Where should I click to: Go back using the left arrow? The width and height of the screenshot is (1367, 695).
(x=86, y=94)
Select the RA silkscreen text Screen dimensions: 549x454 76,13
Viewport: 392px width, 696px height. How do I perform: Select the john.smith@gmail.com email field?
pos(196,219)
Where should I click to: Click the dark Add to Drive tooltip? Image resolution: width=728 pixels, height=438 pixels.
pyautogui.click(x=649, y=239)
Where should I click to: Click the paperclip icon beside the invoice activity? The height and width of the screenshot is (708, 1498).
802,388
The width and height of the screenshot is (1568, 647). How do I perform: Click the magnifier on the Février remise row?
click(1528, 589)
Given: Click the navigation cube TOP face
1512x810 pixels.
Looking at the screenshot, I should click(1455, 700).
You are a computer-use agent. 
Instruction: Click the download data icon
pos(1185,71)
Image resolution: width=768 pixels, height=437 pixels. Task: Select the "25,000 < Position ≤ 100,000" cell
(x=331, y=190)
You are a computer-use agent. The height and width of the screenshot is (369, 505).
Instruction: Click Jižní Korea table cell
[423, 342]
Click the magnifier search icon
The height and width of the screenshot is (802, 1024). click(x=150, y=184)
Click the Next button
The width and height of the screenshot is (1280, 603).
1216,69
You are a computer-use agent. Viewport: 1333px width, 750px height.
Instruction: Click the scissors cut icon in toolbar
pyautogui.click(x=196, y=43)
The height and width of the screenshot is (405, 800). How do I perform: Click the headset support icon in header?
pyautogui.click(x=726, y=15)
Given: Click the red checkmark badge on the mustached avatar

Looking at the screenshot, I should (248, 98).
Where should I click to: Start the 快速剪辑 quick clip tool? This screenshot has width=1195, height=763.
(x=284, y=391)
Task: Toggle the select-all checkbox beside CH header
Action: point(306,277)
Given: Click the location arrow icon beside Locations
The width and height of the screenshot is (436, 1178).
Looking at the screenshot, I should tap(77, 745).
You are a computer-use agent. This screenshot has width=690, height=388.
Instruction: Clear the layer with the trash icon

### Your task
Set down all the data exactly as given.

### Answer section
Where should I click to: Go back using the left arrow? The width and height of the screenshot is (1367, 695).
(x=86, y=94)
Select the RA silkscreen text Screen dimensions: 549x454 76,13
Viewport: 392px width, 696px height. How do I perform: Select the john.smith@gmail.com email field?
pos(196,219)
Where should I click to: Click the dark Add to Drive tooltip? Image resolution: width=728 pixels, height=438 pixels.
pyautogui.click(x=649, y=239)
Where should I click to: Click the paperclip icon beside the invoice activity? The height and width of the screenshot is (708, 1498).
802,388
The width and height of the screenshot is (1568, 647). How do I perform: Click the magnifier on the Février remise row?
click(1528, 589)
Given: Click the navigation cube TOP face
1512x810 pixels.
Looking at the screenshot, I should click(1455, 700).
You are a computer-use agent. 
Instruction: Click the download data icon
pos(1185,71)
Image resolution: width=768 pixels, height=437 pixels. Task: Select the "25,000 < Position ≤ 100,000" cell
(x=331, y=190)
You are a computer-use agent. The height and width of the screenshot is (369, 505).
Instruction: Click Jižní Korea table cell
[423, 342]
Click the magnifier search icon
The height and width of the screenshot is (802, 1024). click(x=150, y=184)
Click the Next button
The width and height of the screenshot is (1280, 603).
1216,69
You are a computer-use agent. Viewport: 1333px width, 750px height.
Instruction: Click the scissors cut icon in toolbar
pyautogui.click(x=196, y=43)
The height and width of the screenshot is (405, 800). How do I perform: Click the headset support icon in header?
pyautogui.click(x=726, y=15)
Given: Click the red checkmark badge on the mustached avatar

Looking at the screenshot, I should (248, 98).
Where should I click to: Start the 快速剪辑 quick clip tool? This screenshot has width=1195, height=763.
(x=284, y=391)
Task: Toggle the select-all checkbox beside CH header
Action: point(306,277)
Given: Click the location arrow icon beside Locations
The width and height of the screenshot is (436, 1178).
Looking at the screenshot, I should tap(77, 745).
You are a computer-use agent. This screenshot has width=690, height=388.
Instruction: Clear the layer with the trash icon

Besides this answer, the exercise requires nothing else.